> _Work to complete_
Render the lines from the one containing "Screen dimensions: 311x151" through the end of the list below as a JSON list of strings, one string per line, leaving out blank lines.

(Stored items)
* BEGIN *

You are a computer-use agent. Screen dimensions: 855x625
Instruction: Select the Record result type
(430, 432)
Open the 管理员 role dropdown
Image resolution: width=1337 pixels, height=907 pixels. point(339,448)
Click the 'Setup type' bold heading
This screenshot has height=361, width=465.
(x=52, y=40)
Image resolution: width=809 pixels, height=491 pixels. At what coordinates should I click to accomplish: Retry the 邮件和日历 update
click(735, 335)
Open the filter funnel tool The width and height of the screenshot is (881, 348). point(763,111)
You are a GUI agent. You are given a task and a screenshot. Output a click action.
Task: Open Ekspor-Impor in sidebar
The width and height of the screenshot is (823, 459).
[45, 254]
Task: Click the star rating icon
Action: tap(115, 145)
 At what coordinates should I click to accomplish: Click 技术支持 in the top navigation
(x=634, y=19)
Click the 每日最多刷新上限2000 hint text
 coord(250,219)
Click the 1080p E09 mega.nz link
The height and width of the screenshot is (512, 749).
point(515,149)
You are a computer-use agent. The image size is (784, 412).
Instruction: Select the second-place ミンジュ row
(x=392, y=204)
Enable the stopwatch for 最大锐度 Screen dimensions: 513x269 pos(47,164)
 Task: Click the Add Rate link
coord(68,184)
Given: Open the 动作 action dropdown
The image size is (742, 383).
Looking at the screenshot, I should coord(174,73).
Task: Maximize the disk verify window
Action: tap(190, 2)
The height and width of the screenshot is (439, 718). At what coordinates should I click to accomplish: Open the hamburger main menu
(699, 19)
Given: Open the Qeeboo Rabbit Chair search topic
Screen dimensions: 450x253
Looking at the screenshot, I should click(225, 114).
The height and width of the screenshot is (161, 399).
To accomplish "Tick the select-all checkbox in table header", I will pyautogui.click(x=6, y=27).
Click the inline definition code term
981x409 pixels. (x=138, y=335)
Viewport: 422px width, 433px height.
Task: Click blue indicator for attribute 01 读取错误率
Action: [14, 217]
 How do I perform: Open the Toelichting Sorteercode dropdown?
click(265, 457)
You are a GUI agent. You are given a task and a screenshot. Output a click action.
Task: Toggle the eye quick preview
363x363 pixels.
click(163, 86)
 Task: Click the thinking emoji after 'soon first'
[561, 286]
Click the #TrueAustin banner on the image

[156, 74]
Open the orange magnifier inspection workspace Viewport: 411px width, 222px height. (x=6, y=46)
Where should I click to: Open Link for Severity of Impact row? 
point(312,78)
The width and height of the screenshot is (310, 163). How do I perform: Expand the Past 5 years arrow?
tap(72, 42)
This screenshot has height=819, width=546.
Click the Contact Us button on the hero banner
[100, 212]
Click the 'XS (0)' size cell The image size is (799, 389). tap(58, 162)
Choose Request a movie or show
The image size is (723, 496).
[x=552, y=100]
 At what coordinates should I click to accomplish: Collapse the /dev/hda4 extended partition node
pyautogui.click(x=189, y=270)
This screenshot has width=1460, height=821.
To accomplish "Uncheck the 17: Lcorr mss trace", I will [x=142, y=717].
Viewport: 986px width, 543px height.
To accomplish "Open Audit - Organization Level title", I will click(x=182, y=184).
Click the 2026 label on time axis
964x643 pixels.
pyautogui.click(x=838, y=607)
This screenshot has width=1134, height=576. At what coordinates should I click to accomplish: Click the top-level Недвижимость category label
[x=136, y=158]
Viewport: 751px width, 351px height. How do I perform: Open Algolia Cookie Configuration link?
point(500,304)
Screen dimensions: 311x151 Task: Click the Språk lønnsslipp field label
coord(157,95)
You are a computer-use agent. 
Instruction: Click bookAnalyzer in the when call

* END *

> _Written response_
[
  "Screen dimensions: 311x151 Task: Click the Språk lønnsslipp field label",
  "coord(157,95)",
  "You are a computer-use agent. ",
  "Instruction: Click bookAnalyzer in the when call"
]